Output the passage of the MODIS leaf area index tutorial from "We can see from" up to and including "should be applied.", copied word for word.

** Start of DOCUMENT SEGMENT **

We can see from the product specification page for MCD15A3H that values above 100 for Lai_500m are invalid. In addition, a scale factor of 0.1 should be applied.

We will learn more of this later, but for now, note that we can use code such as the following to apply the scaling factor and mask invalid numbers. We need to import the numpy package for this first (import numpy as np).

from geog0111.modisUtils import modisAnnual
from osgeo import gdal

#######################
# specify what we want
# in a dictionary
#######################
# UK tiles

kwargs = {
    'tile'      :    ['h17v03','h18v03','h17v04','h18v04'],
    'product'   :    'MCD15A3H',
    'sds'       :    ['Lai_500m'],
    'doys'       : [41],
    'year'      : 2019,
}

filename,bandname = modisAnnual(verbose=False,**kwargs)
data_MCD15A3H = {}
for f,v in filename.items():
    g = gdal.Open(v)
    if g:
        data_MCD15A3H[f] = g.ReadAsArray()
import numpy as np
# multiply by scale
scale = 0.1
ds = data_MCD15A3H['Lai_500m'] * scale
# mask invalid by setting to 
ds[ds>100 * scale] = np.nan

# load back into data_MCD15A3H
data_MCD15A3H['Lai_500m'] = ds

# plot
im_display(data_MCD15A3H,['Lai_500m'],x_size=16,y_size=8)

png

The dataset, being a measurement, is not spatially complete. This is because of clouds and other factors meaning that the algorithm to produce LAI could not run at that time. It is very common that you will find geospatial datasets have missing values. We will learn later on when and how we might fill these gaps.

Exercise 2: mask invalid data

  • write a function called data_mask that is given:

    • a data dictionary
    • a list of sds strings
    • a list of scale factors
    • a list of upper threshold values
    • a list of lower threshold values and returns the dictionary with the scaled and masked datasets
  • plot both Lai_500m and LaiStdDev_500m side-by-side. You should apply appropriate scaling factors and masking as above.

** End of DOCUMENT SEGMENT **
** Start of EXTRACTED RECORDS **

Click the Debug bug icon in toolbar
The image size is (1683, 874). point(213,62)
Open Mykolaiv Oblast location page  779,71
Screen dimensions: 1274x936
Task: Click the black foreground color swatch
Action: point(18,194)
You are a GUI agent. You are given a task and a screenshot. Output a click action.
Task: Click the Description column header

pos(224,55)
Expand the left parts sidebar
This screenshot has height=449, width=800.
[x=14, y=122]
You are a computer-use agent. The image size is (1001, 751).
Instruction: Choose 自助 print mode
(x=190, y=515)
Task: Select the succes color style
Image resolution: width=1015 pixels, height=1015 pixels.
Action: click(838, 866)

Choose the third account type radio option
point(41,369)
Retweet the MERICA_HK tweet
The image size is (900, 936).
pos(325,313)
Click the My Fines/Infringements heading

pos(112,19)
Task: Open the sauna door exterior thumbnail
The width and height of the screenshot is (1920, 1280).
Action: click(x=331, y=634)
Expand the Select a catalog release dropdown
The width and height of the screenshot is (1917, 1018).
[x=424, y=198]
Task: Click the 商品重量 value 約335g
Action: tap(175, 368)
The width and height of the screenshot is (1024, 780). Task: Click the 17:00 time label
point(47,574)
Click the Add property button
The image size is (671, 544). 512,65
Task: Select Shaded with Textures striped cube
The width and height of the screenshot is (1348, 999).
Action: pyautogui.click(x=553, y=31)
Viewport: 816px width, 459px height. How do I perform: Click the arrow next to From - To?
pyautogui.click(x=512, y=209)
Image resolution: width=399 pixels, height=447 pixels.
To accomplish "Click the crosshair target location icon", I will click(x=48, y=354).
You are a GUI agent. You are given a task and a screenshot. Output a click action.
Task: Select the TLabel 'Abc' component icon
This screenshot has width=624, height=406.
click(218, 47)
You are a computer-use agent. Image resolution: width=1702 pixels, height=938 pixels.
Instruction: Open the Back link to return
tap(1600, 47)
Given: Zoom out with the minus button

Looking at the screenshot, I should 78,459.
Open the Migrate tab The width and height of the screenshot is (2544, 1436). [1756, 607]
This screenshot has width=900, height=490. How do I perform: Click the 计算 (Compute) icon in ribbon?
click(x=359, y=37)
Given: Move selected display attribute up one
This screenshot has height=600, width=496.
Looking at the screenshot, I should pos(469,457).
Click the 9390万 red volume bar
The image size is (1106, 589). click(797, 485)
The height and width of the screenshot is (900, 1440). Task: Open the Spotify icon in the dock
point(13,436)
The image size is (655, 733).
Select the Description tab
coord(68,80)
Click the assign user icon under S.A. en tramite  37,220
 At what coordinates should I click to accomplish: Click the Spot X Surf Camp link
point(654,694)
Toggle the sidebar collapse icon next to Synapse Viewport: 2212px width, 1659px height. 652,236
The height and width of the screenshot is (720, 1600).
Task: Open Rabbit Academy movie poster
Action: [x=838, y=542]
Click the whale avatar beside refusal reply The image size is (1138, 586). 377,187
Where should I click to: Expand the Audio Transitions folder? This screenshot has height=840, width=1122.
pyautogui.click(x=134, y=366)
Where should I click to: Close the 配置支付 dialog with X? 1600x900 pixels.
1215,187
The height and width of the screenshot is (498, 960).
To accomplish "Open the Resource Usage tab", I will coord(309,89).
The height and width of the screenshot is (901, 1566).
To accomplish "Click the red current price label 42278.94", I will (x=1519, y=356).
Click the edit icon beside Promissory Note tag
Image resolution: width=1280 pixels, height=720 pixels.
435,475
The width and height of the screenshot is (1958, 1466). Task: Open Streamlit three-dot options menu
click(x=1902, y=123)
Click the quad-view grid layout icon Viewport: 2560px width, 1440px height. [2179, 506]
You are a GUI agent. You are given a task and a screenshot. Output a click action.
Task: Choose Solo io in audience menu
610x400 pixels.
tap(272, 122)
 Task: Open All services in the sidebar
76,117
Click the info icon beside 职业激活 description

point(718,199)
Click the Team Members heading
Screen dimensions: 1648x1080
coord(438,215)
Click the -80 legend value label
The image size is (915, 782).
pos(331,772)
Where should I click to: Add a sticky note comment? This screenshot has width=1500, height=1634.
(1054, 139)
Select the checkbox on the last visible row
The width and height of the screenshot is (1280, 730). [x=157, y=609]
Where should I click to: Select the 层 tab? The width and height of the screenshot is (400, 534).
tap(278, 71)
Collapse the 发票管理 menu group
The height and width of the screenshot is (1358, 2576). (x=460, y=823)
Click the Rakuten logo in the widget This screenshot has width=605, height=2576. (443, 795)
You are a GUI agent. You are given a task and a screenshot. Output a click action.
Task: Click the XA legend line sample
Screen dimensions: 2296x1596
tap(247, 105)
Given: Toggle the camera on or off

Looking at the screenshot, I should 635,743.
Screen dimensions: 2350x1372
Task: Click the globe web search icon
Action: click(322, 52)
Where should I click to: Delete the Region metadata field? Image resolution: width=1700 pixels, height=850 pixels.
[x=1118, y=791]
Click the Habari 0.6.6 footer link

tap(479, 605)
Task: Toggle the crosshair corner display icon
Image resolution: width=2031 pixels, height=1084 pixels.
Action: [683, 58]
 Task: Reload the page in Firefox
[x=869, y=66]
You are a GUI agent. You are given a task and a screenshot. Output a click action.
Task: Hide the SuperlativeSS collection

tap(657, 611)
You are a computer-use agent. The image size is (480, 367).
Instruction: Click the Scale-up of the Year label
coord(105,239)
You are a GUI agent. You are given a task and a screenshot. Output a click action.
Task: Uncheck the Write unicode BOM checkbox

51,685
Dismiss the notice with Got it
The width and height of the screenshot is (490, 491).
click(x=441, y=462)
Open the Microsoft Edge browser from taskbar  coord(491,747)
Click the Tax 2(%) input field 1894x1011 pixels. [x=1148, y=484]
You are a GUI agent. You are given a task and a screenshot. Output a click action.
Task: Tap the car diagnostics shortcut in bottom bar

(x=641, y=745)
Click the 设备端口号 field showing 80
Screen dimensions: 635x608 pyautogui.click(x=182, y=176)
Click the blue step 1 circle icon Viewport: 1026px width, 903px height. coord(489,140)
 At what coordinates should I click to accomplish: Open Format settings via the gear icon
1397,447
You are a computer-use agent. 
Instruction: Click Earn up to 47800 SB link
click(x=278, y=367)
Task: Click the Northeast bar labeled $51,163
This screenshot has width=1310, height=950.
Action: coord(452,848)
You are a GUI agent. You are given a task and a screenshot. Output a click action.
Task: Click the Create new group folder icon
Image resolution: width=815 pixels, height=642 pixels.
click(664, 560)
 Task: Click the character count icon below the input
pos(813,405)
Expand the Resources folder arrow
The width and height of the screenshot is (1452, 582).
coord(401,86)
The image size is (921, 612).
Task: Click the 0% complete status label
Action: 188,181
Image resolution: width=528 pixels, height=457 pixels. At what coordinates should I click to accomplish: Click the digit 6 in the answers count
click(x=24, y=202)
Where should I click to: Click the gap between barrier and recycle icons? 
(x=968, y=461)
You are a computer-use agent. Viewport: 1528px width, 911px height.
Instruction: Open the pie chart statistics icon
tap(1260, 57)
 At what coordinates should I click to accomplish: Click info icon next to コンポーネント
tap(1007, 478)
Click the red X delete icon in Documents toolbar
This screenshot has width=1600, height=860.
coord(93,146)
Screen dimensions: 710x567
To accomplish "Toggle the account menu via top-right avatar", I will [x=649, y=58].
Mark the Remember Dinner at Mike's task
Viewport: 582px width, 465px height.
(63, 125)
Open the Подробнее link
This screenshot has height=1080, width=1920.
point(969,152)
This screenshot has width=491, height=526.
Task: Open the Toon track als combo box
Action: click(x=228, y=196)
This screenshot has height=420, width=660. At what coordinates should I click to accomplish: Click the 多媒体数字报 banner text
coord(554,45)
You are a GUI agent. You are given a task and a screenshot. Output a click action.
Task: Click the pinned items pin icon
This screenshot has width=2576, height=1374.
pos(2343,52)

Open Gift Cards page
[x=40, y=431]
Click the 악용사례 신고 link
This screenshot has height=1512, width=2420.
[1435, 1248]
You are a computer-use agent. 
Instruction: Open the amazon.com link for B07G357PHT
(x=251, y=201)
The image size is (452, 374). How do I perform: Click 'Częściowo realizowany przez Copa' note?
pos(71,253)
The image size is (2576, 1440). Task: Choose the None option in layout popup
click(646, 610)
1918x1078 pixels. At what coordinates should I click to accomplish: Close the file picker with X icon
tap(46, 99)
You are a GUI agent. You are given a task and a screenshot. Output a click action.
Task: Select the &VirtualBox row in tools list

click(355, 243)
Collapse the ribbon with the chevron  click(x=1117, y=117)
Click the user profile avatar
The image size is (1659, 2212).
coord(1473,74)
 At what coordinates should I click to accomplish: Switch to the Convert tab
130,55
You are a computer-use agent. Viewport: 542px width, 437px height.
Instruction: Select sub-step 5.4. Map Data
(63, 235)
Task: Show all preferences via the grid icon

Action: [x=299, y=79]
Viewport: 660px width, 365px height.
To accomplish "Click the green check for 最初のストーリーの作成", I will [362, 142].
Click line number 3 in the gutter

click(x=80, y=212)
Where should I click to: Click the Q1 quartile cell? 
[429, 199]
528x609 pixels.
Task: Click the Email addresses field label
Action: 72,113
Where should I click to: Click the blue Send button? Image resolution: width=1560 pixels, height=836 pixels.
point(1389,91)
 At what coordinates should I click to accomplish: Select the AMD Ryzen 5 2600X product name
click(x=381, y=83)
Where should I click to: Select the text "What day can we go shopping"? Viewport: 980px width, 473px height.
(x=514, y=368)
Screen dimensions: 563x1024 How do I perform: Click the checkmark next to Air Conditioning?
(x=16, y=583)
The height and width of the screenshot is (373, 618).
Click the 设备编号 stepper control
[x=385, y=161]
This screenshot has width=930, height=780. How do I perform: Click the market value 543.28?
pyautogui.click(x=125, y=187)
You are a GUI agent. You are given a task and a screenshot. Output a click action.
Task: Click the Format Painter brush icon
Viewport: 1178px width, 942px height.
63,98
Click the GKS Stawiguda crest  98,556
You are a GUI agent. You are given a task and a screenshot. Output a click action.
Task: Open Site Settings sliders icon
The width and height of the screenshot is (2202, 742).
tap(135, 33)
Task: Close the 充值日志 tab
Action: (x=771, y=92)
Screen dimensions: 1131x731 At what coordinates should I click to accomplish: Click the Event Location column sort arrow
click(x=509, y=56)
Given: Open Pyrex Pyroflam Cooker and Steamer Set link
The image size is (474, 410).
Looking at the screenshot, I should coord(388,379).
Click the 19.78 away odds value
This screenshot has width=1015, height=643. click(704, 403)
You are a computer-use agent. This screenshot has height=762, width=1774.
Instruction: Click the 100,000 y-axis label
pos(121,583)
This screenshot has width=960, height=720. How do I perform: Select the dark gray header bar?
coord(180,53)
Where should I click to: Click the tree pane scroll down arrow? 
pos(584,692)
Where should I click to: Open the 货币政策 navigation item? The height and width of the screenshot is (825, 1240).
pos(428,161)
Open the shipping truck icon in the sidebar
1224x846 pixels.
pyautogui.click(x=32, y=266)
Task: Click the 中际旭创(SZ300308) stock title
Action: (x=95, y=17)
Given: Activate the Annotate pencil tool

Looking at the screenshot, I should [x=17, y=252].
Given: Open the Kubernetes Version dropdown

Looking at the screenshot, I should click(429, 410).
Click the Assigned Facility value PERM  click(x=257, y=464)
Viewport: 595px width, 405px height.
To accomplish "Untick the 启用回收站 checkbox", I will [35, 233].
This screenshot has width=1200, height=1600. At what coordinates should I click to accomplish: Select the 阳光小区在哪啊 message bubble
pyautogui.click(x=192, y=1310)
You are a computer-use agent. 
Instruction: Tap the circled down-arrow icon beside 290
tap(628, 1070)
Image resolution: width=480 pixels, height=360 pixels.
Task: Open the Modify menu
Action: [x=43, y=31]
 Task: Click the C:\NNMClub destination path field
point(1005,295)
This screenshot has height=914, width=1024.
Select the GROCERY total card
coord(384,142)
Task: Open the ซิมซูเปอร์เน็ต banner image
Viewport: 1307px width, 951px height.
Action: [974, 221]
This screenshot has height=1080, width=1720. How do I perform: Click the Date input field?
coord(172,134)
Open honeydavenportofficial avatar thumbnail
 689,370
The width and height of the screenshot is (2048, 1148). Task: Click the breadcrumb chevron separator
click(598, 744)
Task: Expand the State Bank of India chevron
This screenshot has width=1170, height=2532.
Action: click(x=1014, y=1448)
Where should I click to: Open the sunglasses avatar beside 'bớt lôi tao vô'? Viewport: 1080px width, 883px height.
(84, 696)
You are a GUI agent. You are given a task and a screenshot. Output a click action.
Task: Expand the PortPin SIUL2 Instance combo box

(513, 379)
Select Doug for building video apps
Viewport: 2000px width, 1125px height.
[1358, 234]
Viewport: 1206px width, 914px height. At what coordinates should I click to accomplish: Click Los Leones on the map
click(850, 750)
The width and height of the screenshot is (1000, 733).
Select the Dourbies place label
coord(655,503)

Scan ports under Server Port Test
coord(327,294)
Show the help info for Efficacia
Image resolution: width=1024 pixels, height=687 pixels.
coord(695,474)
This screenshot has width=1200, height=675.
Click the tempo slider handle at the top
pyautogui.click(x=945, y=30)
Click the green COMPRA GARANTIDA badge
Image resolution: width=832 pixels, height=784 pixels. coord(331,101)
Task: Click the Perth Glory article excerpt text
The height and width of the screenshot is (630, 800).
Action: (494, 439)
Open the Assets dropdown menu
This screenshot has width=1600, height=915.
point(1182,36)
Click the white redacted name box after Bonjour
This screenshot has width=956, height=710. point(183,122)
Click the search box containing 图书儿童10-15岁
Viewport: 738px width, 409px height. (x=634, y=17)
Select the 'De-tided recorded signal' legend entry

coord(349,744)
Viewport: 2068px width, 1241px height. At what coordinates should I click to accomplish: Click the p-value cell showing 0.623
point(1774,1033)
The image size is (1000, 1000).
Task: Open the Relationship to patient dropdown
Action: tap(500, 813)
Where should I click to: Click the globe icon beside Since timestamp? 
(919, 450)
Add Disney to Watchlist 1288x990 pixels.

** End of EXTRACTED RECORDS **

### [ANSWER TO THE TASK]
We can see from the product specification page for MCD15A3H that values above 100 for Lai_500m are invalid. In addition, a scale factor of 0.1 should be applied.